**WHAT YOU NEED TO DO:** Rewrite the material below, replacing every "Screen dimensions:" with "Display size:" and leaving everything else unchanged.

**AVAILABLE DATA:**

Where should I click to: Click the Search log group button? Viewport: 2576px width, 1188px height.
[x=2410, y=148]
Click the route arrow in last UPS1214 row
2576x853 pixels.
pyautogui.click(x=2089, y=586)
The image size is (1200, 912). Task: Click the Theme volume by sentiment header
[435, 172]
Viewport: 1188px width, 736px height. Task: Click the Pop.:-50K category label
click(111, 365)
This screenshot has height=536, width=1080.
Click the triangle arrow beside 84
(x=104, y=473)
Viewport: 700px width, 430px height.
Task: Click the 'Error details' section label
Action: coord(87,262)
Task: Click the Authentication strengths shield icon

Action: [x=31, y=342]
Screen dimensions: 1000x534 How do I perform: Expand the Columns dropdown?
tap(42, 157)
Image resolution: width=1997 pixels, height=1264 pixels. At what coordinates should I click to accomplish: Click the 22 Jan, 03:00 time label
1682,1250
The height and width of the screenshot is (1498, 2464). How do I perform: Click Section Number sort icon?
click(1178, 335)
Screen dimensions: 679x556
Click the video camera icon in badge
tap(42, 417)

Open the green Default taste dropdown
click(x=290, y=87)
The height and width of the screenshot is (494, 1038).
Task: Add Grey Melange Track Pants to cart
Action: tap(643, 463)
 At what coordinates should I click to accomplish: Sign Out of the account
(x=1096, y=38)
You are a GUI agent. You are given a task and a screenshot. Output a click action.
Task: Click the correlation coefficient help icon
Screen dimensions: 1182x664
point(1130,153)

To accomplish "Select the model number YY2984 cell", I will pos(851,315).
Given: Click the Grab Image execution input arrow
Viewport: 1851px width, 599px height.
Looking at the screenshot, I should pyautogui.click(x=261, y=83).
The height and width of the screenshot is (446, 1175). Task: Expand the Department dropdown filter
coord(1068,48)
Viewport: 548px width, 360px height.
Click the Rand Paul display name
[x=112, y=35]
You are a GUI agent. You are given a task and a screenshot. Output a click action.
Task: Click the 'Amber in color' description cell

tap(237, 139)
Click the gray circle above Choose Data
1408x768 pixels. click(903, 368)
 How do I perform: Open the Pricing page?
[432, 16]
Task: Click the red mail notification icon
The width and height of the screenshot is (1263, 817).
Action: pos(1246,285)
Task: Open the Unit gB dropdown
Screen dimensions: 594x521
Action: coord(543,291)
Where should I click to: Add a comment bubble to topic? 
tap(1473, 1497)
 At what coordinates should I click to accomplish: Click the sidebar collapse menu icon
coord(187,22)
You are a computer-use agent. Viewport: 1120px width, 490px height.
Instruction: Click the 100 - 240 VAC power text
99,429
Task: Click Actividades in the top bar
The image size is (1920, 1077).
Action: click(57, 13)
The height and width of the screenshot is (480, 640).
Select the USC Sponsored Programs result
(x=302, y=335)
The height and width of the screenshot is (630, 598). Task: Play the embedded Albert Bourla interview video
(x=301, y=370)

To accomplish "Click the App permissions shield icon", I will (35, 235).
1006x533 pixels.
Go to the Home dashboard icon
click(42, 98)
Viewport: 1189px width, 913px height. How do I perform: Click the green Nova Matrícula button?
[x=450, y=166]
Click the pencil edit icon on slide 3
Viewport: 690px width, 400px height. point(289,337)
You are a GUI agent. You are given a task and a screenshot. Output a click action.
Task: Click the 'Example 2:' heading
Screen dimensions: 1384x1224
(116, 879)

**TASK SOLUTION:**
Where should I click to: Click the Search log group button? Viewport: 2576px width, 1188px height.
[x=2410, y=148]
Click the route arrow in last UPS1214 row
2576x853 pixels.
pyautogui.click(x=2089, y=586)
The image size is (1200, 912). Task: Click the Theme volume by sentiment header
[435, 172]
Viewport: 1188px width, 736px height. Task: Click the Pop.:-50K category label
click(111, 365)
This screenshot has height=536, width=1080.
Click the triangle arrow beside 84
(x=104, y=473)
Viewport: 700px width, 430px height.
Task: Click the 'Error details' section label
Action: coord(87,262)
Task: Click the Authentication strengths shield icon

Action: [x=31, y=342]
Display size: 1000x534 How do I perform: Expand the Columns dropdown?
tap(42, 157)
Image resolution: width=1997 pixels, height=1264 pixels. At what coordinates should I click to accomplish: Click the 22 Jan, 03:00 time label
1682,1250
The height and width of the screenshot is (1498, 2464). How do I perform: Click Section Number sort icon?
click(1178, 335)
Display size: 679x556
Click the video camera icon in badge
tap(42, 417)

Open the green Default taste dropdown
click(x=290, y=87)
The height and width of the screenshot is (494, 1038).
Task: Add Grey Melange Track Pants to cart
Action: tap(643, 463)
 At what coordinates should I click to accomplish: Sign Out of the account
(x=1096, y=38)
You are a GUI agent. You are given a task and a screenshot. Output a click action.
Task: Click the correlation coefficient help icon
Display size: 1182x664
point(1130,153)

To accomplish "Select the model number YY2984 cell", I will pos(851,315).
Given: Click the Grab Image execution input arrow
Viewport: 1851px width, 599px height.
Looking at the screenshot, I should pyautogui.click(x=261, y=83).
The height and width of the screenshot is (446, 1175). Task: Expand the Department dropdown filter
coord(1068,48)
Viewport: 548px width, 360px height.
Click the Rand Paul display name
[x=112, y=35]
You are a GUI agent. You are given a task and a screenshot. Output a click action.
Task: Click the 'Amber in color' description cell

tap(237, 139)
Click the gray circle above Choose Data
1408x768 pixels. click(903, 368)
 How do I perform: Open the Pricing page?
[432, 16]
Task: Click the red mail notification icon
The width and height of the screenshot is (1263, 817).
Action: pos(1246,285)
Task: Open the Unit gB dropdown
Display size: 594x521
Action: coord(543,291)
Where should I click to: Add a comment bubble to topic? 
tap(1473, 1497)
 At what coordinates should I click to accomplish: Click the sidebar collapse menu icon
coord(187,22)
You are a computer-use agent. Viewport: 1120px width, 490px height.
Instruction: Click the 100 - 240 VAC power text
99,429
Task: Click Actividades in the top bar
The image size is (1920, 1077).
Action: click(57, 13)
The height and width of the screenshot is (480, 640).
Select the USC Sponsored Programs result
(x=302, y=335)
The height and width of the screenshot is (630, 598). Task: Play the embedded Albert Bourla interview video
(x=301, y=370)

To accomplish "Click the App permissions shield icon", I will (35, 235).
1006x533 pixels.
Go to the Home dashboard icon
click(42, 98)
Viewport: 1189px width, 913px height. How do I perform: Click the green Nova Matrícula button?
[x=450, y=166]
Click the pencil edit icon on slide 3
Viewport: 690px width, 400px height. point(289,337)
You are a GUI agent. You are given a task and a screenshot. Output a click action.
Task: Click the 'Example 2:' heading
Display size: 1384x1224
(116, 879)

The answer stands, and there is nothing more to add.